* _Task_
Quote the rows word for word, starting at the line that contains "Screen dimensions: 749x403" and ending at the last line of the rows. Leave the pictures out.
** Start of Stored records **
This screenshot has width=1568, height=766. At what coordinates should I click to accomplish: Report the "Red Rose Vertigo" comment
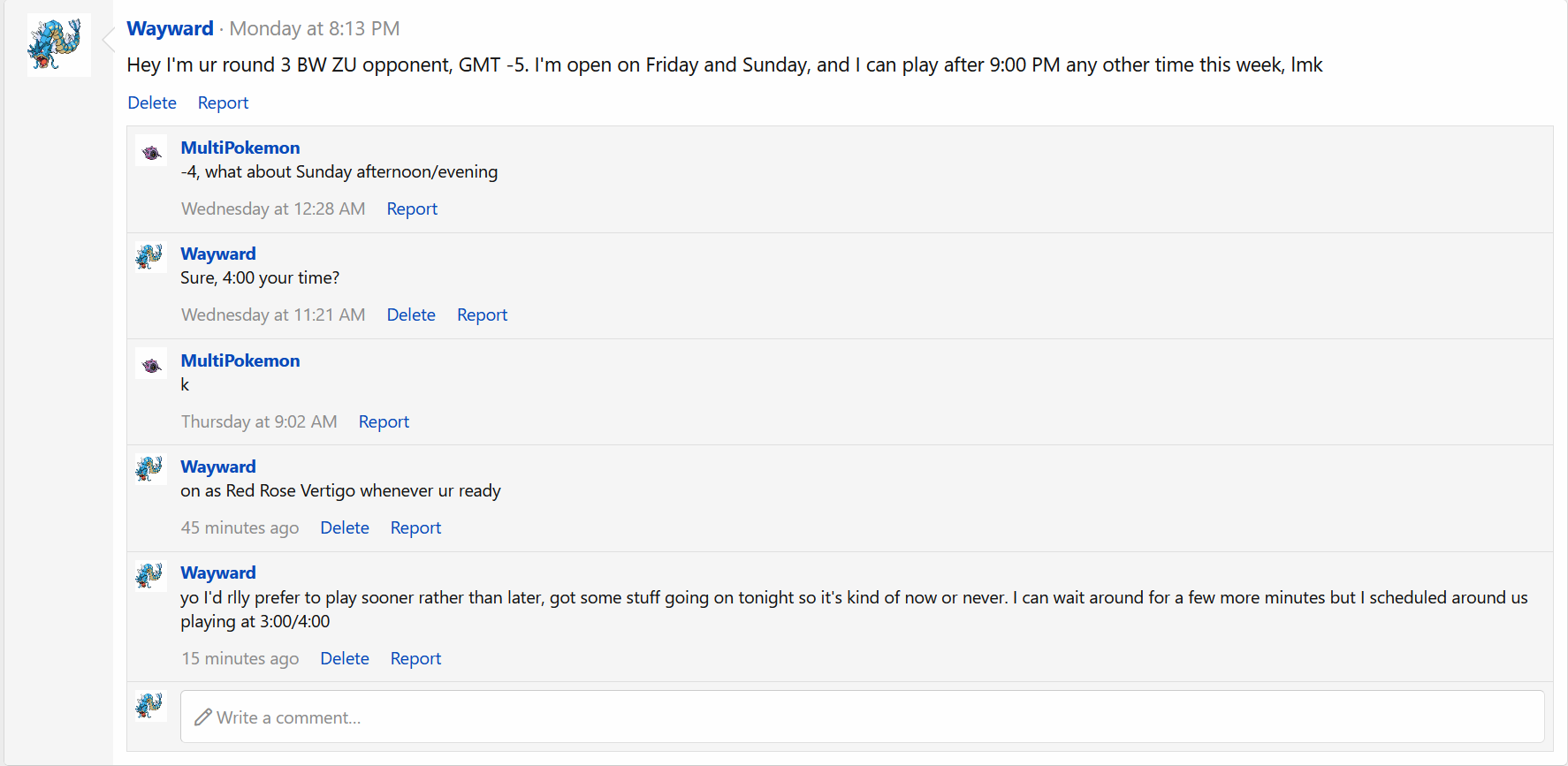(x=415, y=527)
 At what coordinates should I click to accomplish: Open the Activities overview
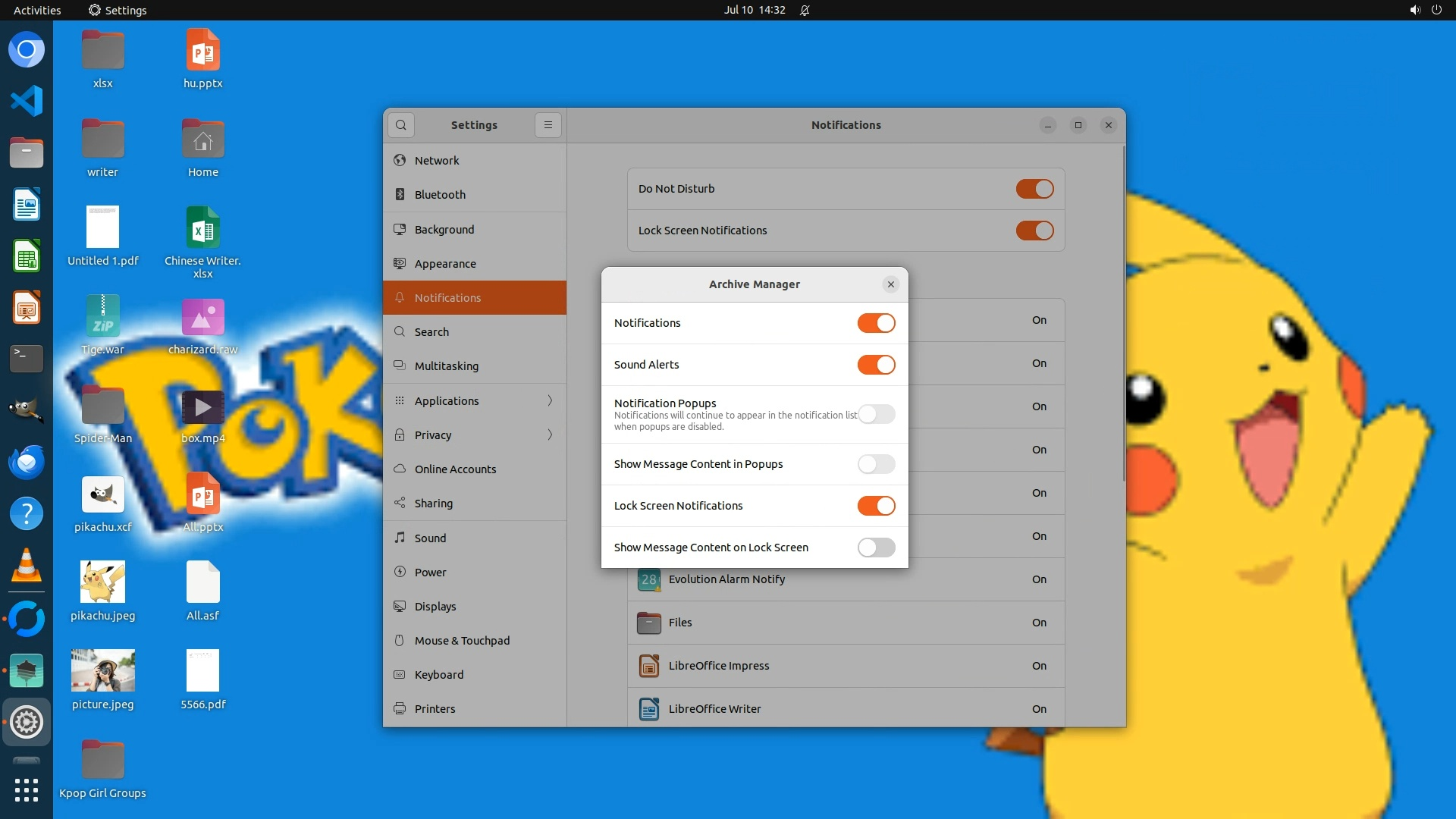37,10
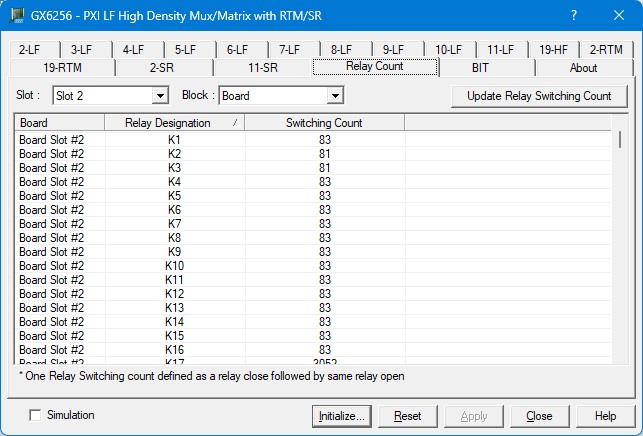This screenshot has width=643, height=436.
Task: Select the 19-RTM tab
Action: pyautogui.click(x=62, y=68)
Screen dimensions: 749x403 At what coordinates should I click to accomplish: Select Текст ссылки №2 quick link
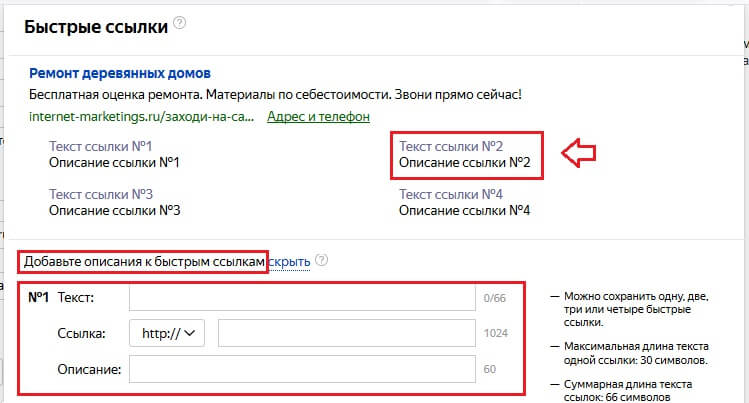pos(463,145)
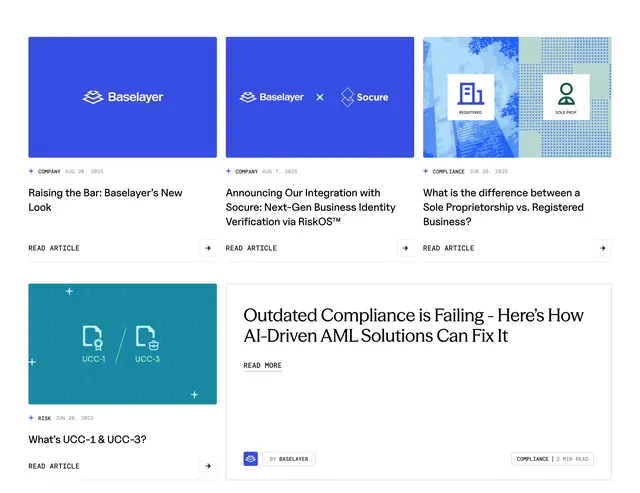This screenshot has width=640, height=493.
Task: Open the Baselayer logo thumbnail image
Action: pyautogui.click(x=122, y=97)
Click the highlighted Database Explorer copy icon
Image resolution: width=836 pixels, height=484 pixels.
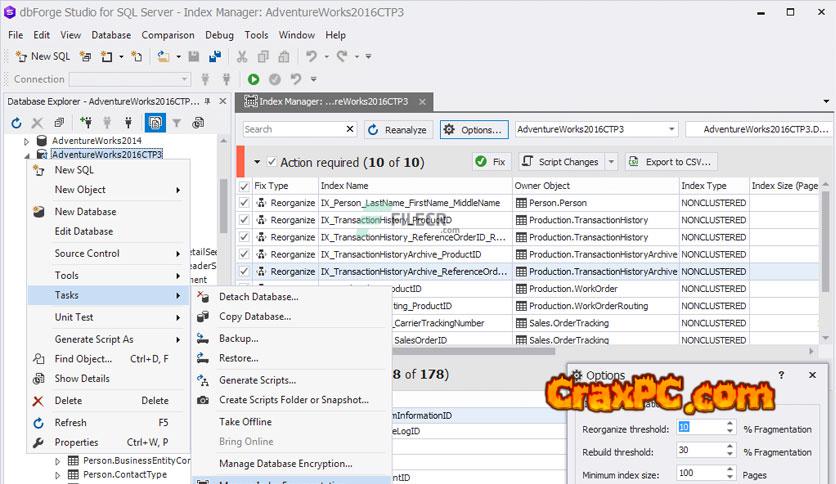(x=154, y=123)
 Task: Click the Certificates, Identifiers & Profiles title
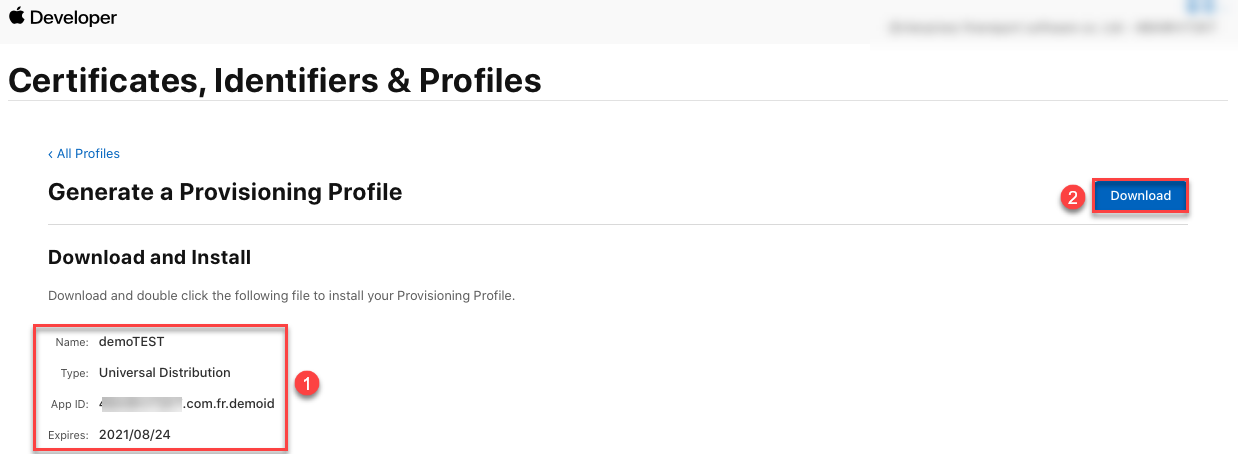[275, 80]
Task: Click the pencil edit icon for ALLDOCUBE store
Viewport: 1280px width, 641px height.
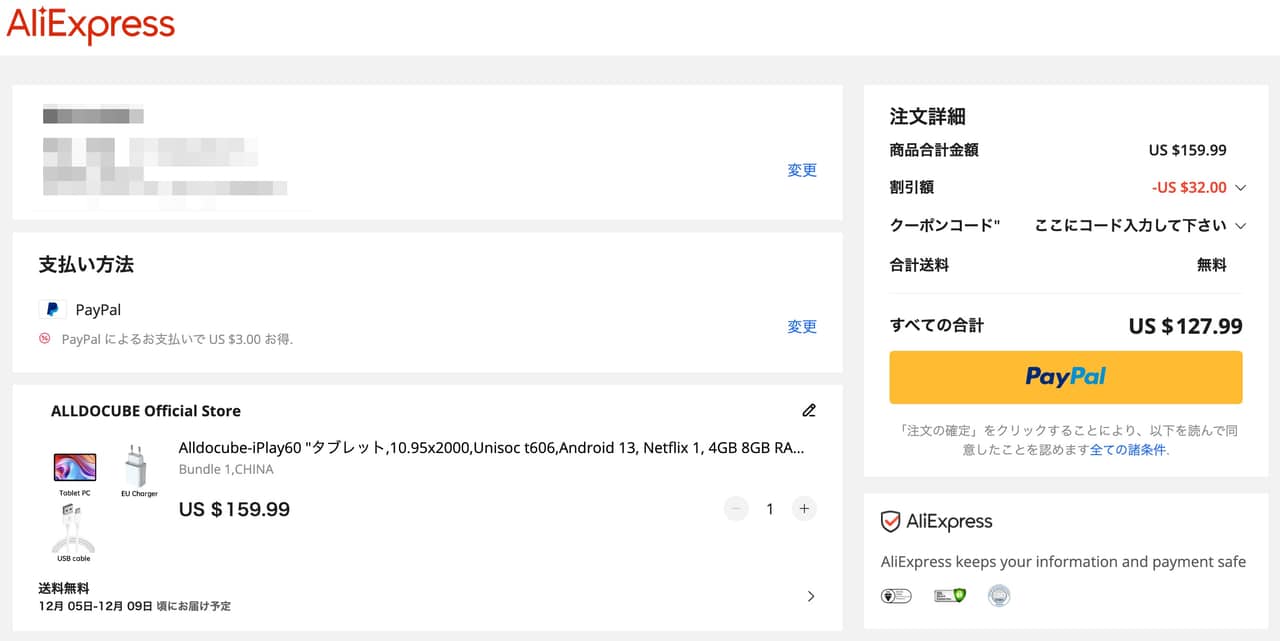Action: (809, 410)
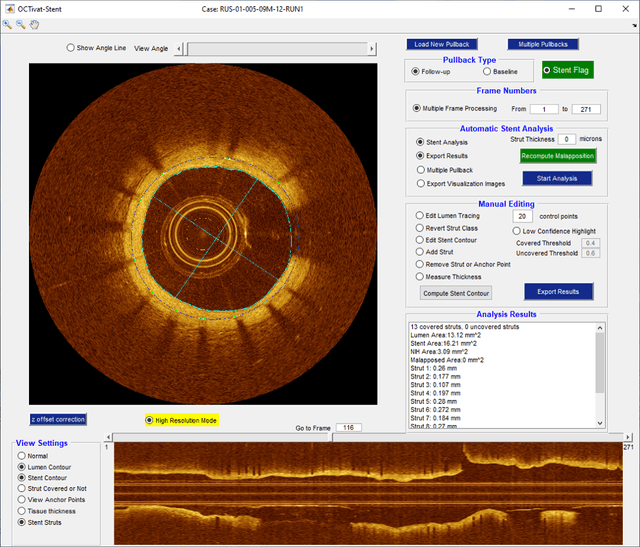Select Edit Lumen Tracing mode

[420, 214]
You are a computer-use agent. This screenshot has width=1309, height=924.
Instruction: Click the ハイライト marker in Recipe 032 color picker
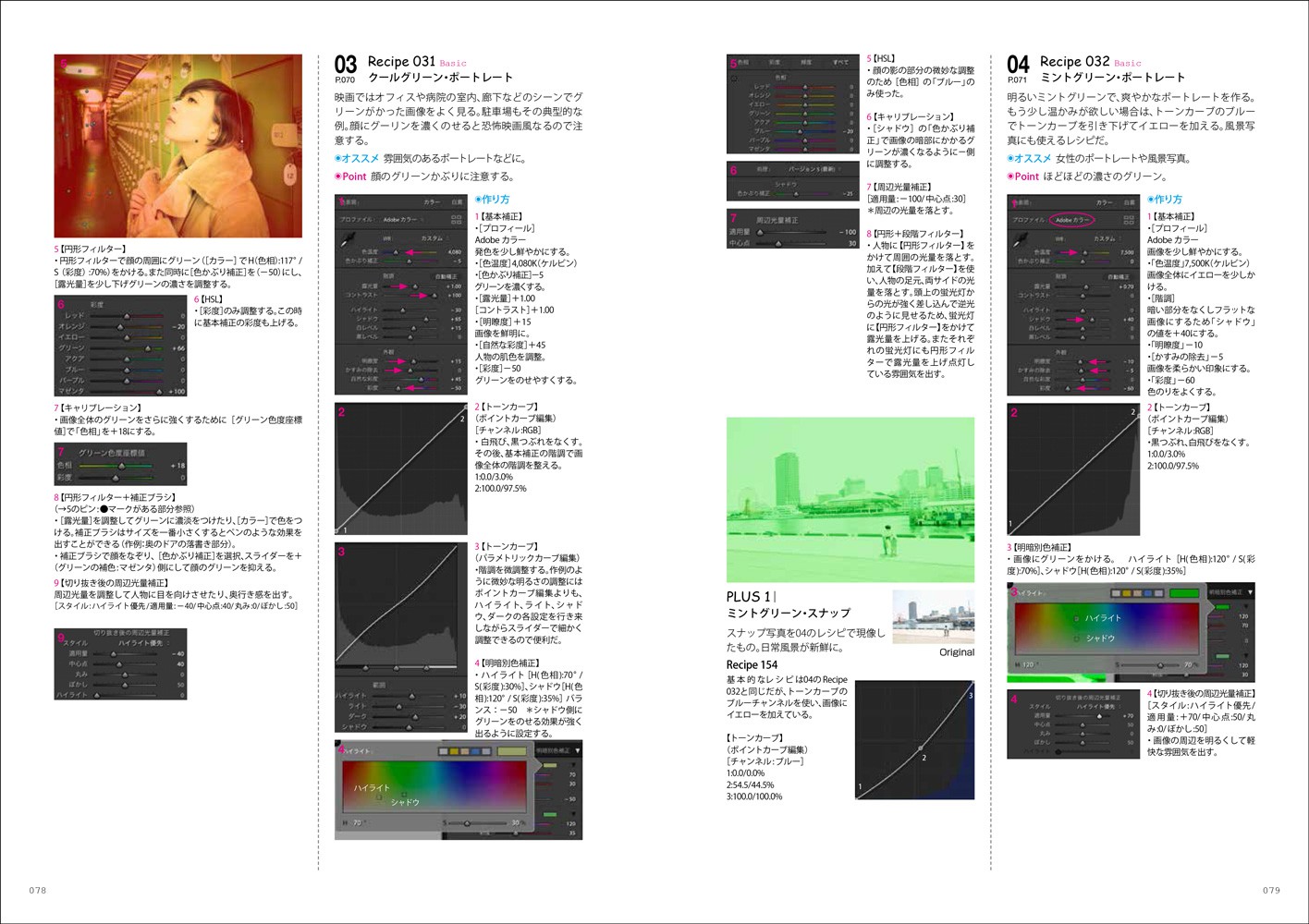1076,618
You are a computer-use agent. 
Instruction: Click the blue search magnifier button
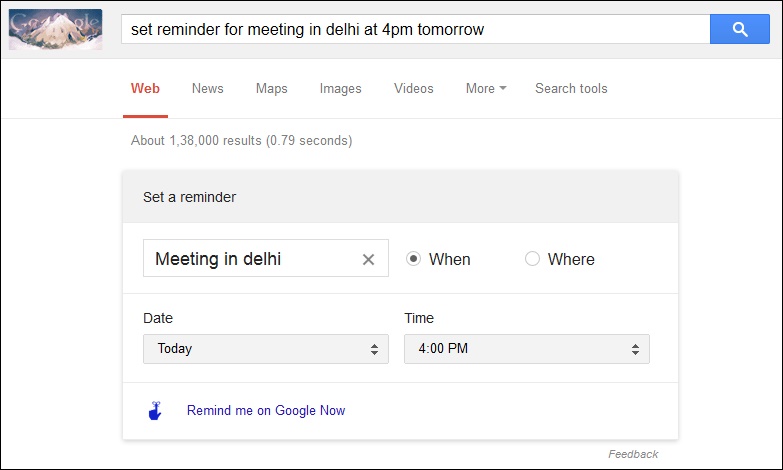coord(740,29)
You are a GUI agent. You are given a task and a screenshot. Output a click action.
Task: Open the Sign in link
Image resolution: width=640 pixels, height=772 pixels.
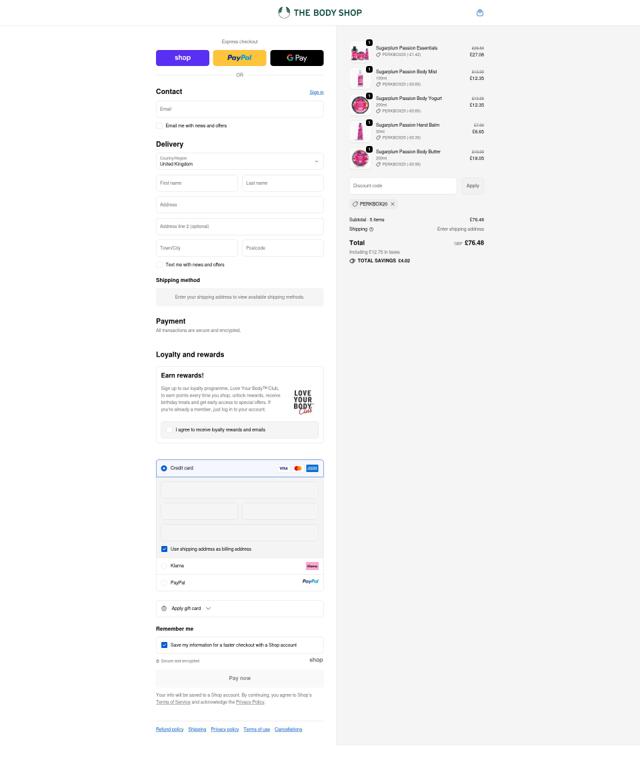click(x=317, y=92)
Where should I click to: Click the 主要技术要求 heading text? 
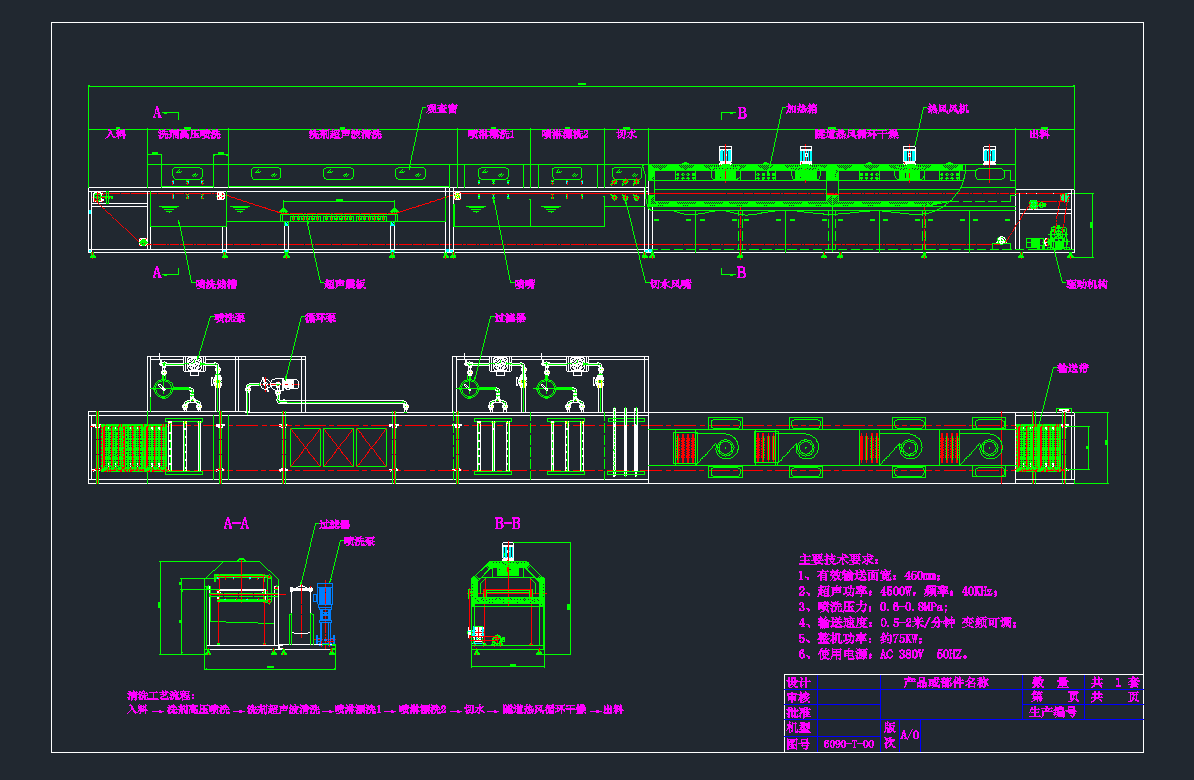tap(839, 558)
** End of Stored records **
* _Task result_
Screen dimensions: 749x403 At what coordinates should I click to accomplish: Select Текст ссылки №2 quick link
pos(463,145)
This screenshot has width=640, height=493.
Task: Open the Baselayer logo thumbnail image
Action: pyautogui.click(x=122, y=97)
Click the highlighted Database Explorer copy icon
Image resolution: width=836 pixels, height=484 pixels.
(x=154, y=123)
 Task: Click the Certificates, Identifiers & Profiles title
[275, 80]
Task: Click the pencil edit icon for ALLDOCUBE store
Viewport: 1280px width, 641px height.
Action: (809, 410)
Select Edit Lumen Tracing mode

[420, 214]
You are a computer-use agent. This screenshot has width=1309, height=924.
Instruction: Click the ハイライト marker in Recipe 032 color picker
1076,618
You are a computer-use agent. 
Instruction: Click the blue search magnifier button
coord(740,29)
You are a GUI agent. You are given a task and a screenshot. Output a click action.
Task: Open the Sign in link
Image resolution: width=640 pixels, height=772 pixels.
click(x=317, y=92)
Where should I click to: Click the 主要技术要求 heading text? 
tap(839, 558)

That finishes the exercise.